Tilapia & Aubergine Coconut Curry

​As featured in waitrose: 

Mauritius owes it’s culinary traditions to history of passing trade including Arabs, Dutch, Portuguese, French and Indian. The island tempered native Indian curries making them milder and lighter in flavour.  This dish is very evocative for me with the caramel scent of aubergine frying, clanking of pots and pans, the fragrance of mums kitchen.  

Ingredients

1 onions (roughly chopped), 6 garlic cloves, 40 grams fresh ginger root (roughly chopped), 4 tbsps coconut oil, 500 grams tilapia fillets (or other firm white fish, skinned, boned and cut into 5cm pieces), 1 eggplant (large, cut into 5cm pieces), curry leaves (handful dried), 2 chillies (Thai, split lengthways), 1 tbsp Madras curry powder (medium), 1 tbsp ground coriander, 1 tsp ground cumin, 1 tsp ground turmeric, 2 tomatoes (chopped into cubes), 200 ml reduced fat coconut milk, 300 ml fish stock, 1 handful coriander (chopped)

Method

1 Purée the onion in the small bowl of a food processor or in a mini chopper; remove and set aside. Next puree the ginger and garlic with a splash of water; set aside. 2 Heat 2 tbsp coconut oil in a large frying pan and shallow fry the tilapia until golden, about 2 minutes each side (you may need to do this in batches). Remove from pan, drain on kitchen paper and set aside

3 Fry the aubergine for 4-5 minutes until golden on all sides (in batches if needed, adding more oil as you go). Drain on kitchen paper and set aside.
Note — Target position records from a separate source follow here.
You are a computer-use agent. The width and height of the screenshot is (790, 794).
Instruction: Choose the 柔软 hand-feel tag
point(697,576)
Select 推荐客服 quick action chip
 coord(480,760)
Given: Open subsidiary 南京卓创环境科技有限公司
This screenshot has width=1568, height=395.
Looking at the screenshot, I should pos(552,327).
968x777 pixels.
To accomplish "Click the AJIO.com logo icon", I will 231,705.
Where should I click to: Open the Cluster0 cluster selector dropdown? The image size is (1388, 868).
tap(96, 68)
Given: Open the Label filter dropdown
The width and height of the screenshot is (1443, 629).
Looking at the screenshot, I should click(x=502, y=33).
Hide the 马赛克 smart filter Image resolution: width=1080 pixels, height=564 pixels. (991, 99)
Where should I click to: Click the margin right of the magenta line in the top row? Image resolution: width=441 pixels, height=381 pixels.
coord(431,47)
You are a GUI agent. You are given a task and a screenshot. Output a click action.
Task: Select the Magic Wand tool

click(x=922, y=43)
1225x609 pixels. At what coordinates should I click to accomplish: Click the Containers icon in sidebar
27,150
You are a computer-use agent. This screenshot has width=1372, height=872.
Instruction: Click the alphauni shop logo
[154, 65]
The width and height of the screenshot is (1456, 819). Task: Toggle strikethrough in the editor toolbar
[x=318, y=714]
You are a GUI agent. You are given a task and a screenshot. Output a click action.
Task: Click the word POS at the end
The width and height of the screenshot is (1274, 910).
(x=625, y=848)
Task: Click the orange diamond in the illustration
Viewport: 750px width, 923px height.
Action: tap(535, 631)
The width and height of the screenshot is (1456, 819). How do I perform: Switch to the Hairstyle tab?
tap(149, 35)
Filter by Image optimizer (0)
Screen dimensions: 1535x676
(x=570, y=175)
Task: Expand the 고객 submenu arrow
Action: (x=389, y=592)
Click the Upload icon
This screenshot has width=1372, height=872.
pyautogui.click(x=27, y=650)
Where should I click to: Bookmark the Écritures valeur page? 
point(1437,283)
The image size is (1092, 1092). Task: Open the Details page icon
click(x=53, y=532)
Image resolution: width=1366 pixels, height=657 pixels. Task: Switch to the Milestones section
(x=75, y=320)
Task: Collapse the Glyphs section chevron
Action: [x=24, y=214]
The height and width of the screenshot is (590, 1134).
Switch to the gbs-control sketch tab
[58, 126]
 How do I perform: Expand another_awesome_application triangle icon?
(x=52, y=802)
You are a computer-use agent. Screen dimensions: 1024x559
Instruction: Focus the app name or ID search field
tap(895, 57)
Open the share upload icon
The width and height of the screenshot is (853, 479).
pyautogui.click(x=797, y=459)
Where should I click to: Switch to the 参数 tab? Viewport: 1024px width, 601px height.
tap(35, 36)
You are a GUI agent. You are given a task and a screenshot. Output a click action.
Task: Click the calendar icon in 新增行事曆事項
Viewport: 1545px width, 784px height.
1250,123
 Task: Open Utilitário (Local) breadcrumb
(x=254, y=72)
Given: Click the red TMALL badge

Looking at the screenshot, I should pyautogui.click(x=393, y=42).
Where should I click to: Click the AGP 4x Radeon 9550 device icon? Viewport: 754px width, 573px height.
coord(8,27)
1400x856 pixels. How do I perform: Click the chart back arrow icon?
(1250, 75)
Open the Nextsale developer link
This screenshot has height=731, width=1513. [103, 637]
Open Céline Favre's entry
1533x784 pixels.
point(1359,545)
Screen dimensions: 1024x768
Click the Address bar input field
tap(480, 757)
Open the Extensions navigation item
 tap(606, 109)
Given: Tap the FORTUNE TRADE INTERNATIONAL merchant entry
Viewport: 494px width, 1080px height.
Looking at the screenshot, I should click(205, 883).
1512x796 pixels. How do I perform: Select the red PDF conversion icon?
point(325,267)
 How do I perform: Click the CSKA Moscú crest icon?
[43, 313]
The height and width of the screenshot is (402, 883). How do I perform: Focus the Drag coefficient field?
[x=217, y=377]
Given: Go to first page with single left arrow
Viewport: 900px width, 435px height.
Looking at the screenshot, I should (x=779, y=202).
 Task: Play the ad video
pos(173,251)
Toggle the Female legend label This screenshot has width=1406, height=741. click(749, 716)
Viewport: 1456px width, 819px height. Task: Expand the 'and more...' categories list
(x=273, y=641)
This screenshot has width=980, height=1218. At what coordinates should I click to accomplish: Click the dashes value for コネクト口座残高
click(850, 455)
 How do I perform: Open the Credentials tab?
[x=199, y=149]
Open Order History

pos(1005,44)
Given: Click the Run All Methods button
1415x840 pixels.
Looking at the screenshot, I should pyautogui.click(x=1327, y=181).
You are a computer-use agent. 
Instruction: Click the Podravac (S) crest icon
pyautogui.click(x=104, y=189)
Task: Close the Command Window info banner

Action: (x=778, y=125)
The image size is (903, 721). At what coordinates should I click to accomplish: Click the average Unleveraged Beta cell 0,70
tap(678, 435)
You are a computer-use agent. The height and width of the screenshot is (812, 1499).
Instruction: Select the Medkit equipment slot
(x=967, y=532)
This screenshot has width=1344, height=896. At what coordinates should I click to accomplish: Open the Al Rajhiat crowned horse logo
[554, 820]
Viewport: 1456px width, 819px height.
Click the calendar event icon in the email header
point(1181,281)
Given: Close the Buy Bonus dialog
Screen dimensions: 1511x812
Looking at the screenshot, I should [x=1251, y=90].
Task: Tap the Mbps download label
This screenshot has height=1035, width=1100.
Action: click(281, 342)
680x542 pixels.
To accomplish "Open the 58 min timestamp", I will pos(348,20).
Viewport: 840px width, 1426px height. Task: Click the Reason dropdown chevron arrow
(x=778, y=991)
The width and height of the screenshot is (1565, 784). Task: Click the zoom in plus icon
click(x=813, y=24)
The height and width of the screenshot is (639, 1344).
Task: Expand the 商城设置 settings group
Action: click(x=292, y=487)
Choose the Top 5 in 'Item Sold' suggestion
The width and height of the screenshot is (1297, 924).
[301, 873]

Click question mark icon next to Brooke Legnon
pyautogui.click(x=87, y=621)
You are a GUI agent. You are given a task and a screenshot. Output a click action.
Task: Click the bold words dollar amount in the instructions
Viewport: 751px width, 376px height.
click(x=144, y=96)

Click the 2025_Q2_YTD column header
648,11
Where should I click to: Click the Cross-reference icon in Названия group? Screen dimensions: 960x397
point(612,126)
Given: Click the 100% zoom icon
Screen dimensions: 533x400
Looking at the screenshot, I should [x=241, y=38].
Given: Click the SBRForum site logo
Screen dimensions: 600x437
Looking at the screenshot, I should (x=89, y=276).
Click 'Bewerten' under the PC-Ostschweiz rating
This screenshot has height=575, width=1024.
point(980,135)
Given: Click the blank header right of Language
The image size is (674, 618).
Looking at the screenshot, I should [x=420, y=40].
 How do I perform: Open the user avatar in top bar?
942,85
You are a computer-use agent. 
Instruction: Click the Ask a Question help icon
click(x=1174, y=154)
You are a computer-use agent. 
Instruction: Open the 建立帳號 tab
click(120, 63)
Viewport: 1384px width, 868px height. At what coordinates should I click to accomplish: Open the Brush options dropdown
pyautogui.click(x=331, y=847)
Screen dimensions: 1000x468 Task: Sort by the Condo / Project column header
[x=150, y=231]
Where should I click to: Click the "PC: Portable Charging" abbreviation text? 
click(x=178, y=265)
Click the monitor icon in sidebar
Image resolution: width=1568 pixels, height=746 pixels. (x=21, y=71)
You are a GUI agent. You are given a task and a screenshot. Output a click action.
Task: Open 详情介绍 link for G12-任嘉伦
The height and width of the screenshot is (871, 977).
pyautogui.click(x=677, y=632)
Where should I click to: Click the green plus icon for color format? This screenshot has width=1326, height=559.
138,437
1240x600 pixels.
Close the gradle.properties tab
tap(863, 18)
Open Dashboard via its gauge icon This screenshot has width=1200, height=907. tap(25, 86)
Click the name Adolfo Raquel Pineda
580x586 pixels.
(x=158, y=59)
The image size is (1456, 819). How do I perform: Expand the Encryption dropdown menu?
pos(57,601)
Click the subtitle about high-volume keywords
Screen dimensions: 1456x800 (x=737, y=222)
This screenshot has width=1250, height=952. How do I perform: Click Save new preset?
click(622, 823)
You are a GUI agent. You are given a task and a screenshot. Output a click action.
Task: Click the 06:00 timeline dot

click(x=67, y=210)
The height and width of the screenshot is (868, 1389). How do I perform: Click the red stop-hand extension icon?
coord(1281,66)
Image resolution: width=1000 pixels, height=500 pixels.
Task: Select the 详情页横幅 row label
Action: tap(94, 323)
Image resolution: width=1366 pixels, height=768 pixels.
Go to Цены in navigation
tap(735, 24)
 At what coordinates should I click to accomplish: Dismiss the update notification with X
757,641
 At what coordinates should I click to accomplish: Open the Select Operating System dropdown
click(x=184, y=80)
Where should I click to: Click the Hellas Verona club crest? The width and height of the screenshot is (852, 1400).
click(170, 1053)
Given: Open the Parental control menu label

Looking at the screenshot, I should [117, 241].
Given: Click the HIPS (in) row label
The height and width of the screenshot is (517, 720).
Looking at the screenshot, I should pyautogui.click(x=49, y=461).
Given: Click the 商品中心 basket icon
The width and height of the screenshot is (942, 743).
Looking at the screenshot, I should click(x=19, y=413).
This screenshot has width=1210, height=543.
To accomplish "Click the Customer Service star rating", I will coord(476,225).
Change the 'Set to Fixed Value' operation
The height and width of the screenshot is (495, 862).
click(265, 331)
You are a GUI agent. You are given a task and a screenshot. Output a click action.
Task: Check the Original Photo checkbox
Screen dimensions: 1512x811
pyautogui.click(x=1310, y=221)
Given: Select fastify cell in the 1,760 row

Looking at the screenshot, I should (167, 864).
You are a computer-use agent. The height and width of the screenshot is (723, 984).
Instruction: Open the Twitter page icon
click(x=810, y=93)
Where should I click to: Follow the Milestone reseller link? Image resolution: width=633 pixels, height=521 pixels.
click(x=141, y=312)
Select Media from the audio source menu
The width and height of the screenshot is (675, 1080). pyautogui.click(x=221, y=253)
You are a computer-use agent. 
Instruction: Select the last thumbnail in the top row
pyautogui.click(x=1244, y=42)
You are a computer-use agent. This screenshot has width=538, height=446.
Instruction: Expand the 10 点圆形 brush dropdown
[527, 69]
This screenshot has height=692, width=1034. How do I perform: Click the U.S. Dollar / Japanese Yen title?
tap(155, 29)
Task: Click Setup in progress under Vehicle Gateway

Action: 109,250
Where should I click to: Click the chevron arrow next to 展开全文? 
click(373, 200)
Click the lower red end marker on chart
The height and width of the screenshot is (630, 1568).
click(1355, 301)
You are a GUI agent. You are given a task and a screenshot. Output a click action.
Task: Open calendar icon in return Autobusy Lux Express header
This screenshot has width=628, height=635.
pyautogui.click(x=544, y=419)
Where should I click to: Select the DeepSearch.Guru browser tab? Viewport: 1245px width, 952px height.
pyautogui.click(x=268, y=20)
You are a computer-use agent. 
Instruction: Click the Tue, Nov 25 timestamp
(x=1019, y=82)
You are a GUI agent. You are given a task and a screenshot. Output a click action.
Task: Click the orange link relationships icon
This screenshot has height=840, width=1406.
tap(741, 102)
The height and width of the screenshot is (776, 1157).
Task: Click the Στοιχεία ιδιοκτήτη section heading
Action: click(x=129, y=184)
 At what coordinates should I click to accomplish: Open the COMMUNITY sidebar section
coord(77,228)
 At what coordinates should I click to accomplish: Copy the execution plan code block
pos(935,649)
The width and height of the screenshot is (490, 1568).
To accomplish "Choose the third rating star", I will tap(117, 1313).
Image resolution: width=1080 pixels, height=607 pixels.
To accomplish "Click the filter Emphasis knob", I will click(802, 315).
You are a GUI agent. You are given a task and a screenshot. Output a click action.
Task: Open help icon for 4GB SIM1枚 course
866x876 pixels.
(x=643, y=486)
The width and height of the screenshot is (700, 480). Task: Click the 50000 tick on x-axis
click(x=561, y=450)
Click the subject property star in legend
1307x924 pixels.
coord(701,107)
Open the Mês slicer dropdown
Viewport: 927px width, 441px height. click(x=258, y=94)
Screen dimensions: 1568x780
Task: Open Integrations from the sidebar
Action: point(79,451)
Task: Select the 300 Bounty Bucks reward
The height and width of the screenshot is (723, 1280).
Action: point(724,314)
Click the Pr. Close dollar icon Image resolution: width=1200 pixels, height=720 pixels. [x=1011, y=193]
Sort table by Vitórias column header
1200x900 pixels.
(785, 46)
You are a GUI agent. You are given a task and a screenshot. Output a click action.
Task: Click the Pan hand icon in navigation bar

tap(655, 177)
4 Add the onion purée to the pan (and a small amount of oil if the pan is dry) and cook for 2-3 minutes until it starts to dry out. Add the garlic/ginger paste, curry leaves, chilli and cook for 3-4 minutes until fragrant.

5 Add the dry spices and tomatoes and cook until it begins to dry. As soon as it starts to dry add the coconut milk a little at a time. Once all the coconut milk has been added, add the stock a little at a time. This process is essential as it allows the spices to become fragrant and cook through without burning. Once all the coconut milk and stock has been added, reduce heat and simmer gently for 5 minutes.

6 Return the fish and aubergine to the curry, take off the heat, allowing the residual heat of the pan to warm everything through. Garnish with the chopped coriander, a drizzle more coconut milk and extra chopped chilli (if you like it hot!).